### Task directions
In the text about the Sincan Prison letter, what cause of death was officially recorded for Abdullah Oran?

### Extracted text
Sixty-eight women who are incarcerated in Ankara’s Sincan Prison have in a letter asked the Council of Europe’s Committee for the Prevention of Torture (CPT) to take immediate action on suspicious deaths in the country’s prisons and to launch an investigation into them, the Mezopotamya news agency reported.
The women, who are jailed on political charges, told the CPT that two powerful earthquakes which hit the country in February and claimed more than 50,000 lives have diverted attention from rights violations, allegations of torture and suspicious deaths in prisons.
They said, as “political hostages” in Sincan Prison, they are concerned about the lives of inmates in solitary confinement.
In the letter the women talked about the death of a 63-year-old inmate, Abdullah Oran, who had been jailed in Sincan Prison for two years when he died on March 19. Oran’s death went into the official records as caused by a “heart attack,” but there were doubts about it. They said suspicious deaths are officially recorded as having been caused by a heart attack or suicide, claims that are disputed by the prisoners’ families.

### Available data
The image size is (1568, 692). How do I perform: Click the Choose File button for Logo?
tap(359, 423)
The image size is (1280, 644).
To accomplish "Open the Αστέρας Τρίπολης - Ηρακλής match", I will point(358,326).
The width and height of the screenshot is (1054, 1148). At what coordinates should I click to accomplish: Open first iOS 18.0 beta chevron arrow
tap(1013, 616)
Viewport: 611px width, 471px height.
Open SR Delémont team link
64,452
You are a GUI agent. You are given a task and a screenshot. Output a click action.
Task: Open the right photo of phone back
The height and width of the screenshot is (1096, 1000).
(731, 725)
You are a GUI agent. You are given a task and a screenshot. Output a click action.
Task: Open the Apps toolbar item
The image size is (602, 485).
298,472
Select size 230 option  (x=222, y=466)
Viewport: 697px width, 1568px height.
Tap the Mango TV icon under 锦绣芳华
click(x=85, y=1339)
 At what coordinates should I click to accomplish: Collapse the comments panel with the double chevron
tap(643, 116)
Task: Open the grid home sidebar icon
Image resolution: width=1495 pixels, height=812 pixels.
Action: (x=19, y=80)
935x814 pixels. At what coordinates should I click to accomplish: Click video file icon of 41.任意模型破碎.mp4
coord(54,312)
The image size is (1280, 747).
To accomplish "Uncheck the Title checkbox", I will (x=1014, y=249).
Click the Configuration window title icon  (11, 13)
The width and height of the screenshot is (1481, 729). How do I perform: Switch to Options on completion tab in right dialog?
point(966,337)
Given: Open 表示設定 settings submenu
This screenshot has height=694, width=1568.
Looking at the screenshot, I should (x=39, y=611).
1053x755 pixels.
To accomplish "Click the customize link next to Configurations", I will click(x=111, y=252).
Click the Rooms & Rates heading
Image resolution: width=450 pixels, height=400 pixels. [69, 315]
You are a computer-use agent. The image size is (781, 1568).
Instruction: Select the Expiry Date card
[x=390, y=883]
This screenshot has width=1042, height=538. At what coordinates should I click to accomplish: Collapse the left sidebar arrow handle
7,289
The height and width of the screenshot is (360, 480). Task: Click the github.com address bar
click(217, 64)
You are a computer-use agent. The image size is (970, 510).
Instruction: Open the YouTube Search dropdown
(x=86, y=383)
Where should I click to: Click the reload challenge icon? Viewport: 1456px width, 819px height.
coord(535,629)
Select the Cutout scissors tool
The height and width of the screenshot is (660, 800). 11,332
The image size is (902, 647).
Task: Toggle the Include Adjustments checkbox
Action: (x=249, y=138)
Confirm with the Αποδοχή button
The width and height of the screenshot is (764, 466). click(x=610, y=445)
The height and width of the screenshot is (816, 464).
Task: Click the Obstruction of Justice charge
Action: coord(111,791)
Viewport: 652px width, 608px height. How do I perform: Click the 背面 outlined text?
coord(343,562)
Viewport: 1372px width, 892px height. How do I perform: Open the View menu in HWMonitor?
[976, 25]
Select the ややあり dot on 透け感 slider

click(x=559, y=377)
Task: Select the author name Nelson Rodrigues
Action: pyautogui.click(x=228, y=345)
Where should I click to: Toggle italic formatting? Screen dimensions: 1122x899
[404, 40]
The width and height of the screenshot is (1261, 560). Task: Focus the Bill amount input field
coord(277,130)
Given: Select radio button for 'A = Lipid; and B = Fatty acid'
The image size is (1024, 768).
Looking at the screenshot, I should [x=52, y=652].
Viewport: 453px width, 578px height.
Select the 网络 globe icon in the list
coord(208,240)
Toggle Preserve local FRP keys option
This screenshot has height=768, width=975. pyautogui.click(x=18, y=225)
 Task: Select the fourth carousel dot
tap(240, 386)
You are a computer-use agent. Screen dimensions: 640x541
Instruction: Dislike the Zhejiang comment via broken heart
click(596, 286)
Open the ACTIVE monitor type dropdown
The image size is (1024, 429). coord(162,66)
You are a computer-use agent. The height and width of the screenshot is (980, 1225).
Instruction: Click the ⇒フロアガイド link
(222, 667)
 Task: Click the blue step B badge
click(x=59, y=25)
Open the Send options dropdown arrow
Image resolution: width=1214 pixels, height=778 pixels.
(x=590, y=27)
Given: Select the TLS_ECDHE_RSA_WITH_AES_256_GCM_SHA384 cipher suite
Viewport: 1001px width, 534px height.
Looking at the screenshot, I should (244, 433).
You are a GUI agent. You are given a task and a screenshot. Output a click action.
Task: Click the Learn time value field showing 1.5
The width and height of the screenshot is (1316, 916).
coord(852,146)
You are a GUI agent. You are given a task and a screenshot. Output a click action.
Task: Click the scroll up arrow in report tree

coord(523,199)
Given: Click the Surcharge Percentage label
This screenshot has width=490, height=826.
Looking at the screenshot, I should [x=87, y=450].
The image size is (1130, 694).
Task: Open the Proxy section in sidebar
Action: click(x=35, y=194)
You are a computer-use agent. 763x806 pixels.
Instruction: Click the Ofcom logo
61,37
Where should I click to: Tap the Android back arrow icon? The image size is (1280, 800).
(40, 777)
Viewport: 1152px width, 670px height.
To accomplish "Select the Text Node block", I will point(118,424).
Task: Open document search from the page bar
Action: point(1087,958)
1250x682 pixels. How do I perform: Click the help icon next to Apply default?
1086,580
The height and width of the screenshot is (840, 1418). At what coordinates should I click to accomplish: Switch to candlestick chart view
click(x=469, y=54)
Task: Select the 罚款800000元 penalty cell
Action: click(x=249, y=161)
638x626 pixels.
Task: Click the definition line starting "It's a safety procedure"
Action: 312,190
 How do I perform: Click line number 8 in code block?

### Your response
A heart attack.